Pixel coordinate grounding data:
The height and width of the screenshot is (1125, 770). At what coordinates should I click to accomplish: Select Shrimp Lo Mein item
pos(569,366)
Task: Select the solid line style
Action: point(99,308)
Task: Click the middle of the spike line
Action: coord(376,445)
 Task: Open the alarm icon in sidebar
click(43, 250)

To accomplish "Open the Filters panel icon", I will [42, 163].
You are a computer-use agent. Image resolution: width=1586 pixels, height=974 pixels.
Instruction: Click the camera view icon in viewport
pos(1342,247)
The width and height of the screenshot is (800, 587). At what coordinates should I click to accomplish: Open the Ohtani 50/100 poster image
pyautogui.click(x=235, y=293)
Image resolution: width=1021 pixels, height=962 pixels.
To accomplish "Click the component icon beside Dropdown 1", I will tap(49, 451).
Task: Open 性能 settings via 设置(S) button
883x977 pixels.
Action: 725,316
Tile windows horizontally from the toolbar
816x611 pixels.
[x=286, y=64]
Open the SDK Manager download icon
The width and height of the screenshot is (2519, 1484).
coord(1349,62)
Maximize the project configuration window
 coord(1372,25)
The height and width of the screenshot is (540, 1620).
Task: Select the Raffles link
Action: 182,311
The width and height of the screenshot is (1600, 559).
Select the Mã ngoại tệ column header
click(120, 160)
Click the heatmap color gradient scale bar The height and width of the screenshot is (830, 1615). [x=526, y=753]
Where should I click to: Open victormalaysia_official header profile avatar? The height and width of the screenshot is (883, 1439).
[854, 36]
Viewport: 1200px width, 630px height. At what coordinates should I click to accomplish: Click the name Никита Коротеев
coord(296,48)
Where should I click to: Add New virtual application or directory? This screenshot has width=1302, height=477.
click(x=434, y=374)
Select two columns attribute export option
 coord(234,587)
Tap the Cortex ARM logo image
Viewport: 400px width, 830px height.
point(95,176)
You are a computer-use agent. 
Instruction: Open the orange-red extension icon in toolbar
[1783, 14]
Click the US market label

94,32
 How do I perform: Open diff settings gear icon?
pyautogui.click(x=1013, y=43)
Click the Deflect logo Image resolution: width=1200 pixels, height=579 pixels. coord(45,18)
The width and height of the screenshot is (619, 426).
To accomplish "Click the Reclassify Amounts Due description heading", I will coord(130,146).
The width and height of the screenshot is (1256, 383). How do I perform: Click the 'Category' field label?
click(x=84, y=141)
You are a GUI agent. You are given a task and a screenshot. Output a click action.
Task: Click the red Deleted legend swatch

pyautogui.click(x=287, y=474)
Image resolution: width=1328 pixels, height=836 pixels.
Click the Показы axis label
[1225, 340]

▶ [TASK PROMPT]
Each record is to be retyped exactly as written.

▶ [PROBLEM SOLUTION]
The height and width of the screenshot is (1125, 770). At what coordinates should I click to accomplish: Select Shrimp Lo Mein item
pos(569,366)
Task: Select the solid line style
Action: point(99,308)
Task: Click the middle of the spike line
Action: coord(376,445)
 Task: Open the alarm icon in sidebar
click(43, 250)

To accomplish "Open the Filters panel icon", I will [42, 163].
You are a computer-use agent. Image resolution: width=1586 pixels, height=974 pixels.
Instruction: Click the camera view icon in viewport
pos(1342,247)
The width and height of the screenshot is (800, 587). At what coordinates should I click to accomplish: Open the Ohtani 50/100 poster image
pyautogui.click(x=235, y=293)
Image resolution: width=1021 pixels, height=962 pixels.
To accomplish "Click the component icon beside Dropdown 1", I will tap(49, 451).
Task: Open 性能 settings via 设置(S) button
883x977 pixels.
Action: 725,316
Tile windows horizontally from the toolbar
816x611 pixels.
[x=286, y=64]
Open the SDK Manager download icon
The width and height of the screenshot is (2519, 1484).
coord(1349,62)
Maximize the project configuration window
 coord(1372,25)
The height and width of the screenshot is (540, 1620).
Task: Select the Raffles link
Action: 182,311
The width and height of the screenshot is (1600, 559).
Select the Mã ngoại tệ column header
click(120, 160)
Click the heatmap color gradient scale bar The height and width of the screenshot is (830, 1615). [x=526, y=753]
Where should I click to: Open victormalaysia_official header profile avatar? The height and width of the screenshot is (883, 1439).
[854, 36]
Viewport: 1200px width, 630px height. At what coordinates should I click to accomplish: Click the name Никита Коротеев
coord(296,48)
Where should I click to: Add New virtual application or directory? This screenshot has width=1302, height=477.
click(x=434, y=374)
Select two columns attribute export option
 coord(234,587)
Tap the Cortex ARM logo image
Viewport: 400px width, 830px height.
point(95,176)
You are a computer-use agent. 
Instruction: Open the orange-red extension icon in toolbar
[1783, 14]
Click the US market label

94,32
 How do I perform: Open diff settings gear icon?
pyautogui.click(x=1013, y=43)
Click the Deflect logo Image resolution: width=1200 pixels, height=579 pixels. coord(45,18)
The width and height of the screenshot is (619, 426).
To accomplish "Click the Reclassify Amounts Due description heading", I will coord(130,146).
The width and height of the screenshot is (1256, 383). How do I perform: Click the 'Category' field label?
click(x=84, y=141)
You are a GUI agent. You are given a task and a screenshot. Output a click action.
Task: Click the red Deleted legend swatch

pyautogui.click(x=287, y=474)
Image resolution: width=1328 pixels, height=836 pixels.
Click the Показы axis label
[1225, 340]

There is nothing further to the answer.